Exercise requirements ▸
Reproduce verbatim every row from the one containing "Given: Select the MIN team row label" down to the one containing "tap(440, 697)", with both of those rows included.

-- begin Listed records --

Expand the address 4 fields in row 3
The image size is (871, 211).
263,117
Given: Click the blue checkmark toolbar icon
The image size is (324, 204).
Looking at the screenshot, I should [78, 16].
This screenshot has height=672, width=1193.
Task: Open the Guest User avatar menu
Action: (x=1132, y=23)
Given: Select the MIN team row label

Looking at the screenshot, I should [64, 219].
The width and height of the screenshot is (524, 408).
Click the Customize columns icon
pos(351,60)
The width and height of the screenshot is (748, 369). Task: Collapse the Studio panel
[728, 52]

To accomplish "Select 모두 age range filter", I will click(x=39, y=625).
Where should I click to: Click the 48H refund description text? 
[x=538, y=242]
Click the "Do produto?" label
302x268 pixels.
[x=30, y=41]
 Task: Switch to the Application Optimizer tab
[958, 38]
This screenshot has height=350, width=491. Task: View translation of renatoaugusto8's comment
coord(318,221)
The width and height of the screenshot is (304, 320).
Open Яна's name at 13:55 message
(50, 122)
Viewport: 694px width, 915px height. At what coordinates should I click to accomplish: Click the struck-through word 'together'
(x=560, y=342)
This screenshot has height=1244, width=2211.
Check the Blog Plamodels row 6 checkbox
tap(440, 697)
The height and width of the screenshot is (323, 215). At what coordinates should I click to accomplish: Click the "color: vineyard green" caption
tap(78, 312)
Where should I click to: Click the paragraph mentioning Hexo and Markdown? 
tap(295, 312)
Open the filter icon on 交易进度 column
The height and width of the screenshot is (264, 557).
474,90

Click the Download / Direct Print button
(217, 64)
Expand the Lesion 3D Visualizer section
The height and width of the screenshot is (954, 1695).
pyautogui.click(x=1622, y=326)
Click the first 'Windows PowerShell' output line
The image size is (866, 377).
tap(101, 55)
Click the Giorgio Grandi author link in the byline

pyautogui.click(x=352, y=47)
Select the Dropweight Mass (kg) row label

-- end Listed records --

Exercise result ▸
Given: Select the MIN team row label

Looking at the screenshot, I should [64, 219].
The width and height of the screenshot is (524, 408).
Click the Customize columns icon
pos(351,60)
The width and height of the screenshot is (748, 369). Task: Collapse the Studio panel
[728, 52]

To accomplish "Select 모두 age range filter", I will click(x=39, y=625).
Where should I click to: Click the 48H refund description text? 
[x=538, y=242]
Click the "Do produto?" label
302x268 pixels.
[x=30, y=41]
 Task: Switch to the Application Optimizer tab
[958, 38]
This screenshot has height=350, width=491. Task: View translation of renatoaugusto8's comment
coord(318,221)
The width and height of the screenshot is (304, 320).
Open Яна's name at 13:55 message
(50, 122)
Viewport: 694px width, 915px height. At what coordinates should I click to accomplish: Click the struck-through word 'together'
(x=560, y=342)
This screenshot has height=1244, width=2211.
Check the Blog Plamodels row 6 checkbox
tap(440, 697)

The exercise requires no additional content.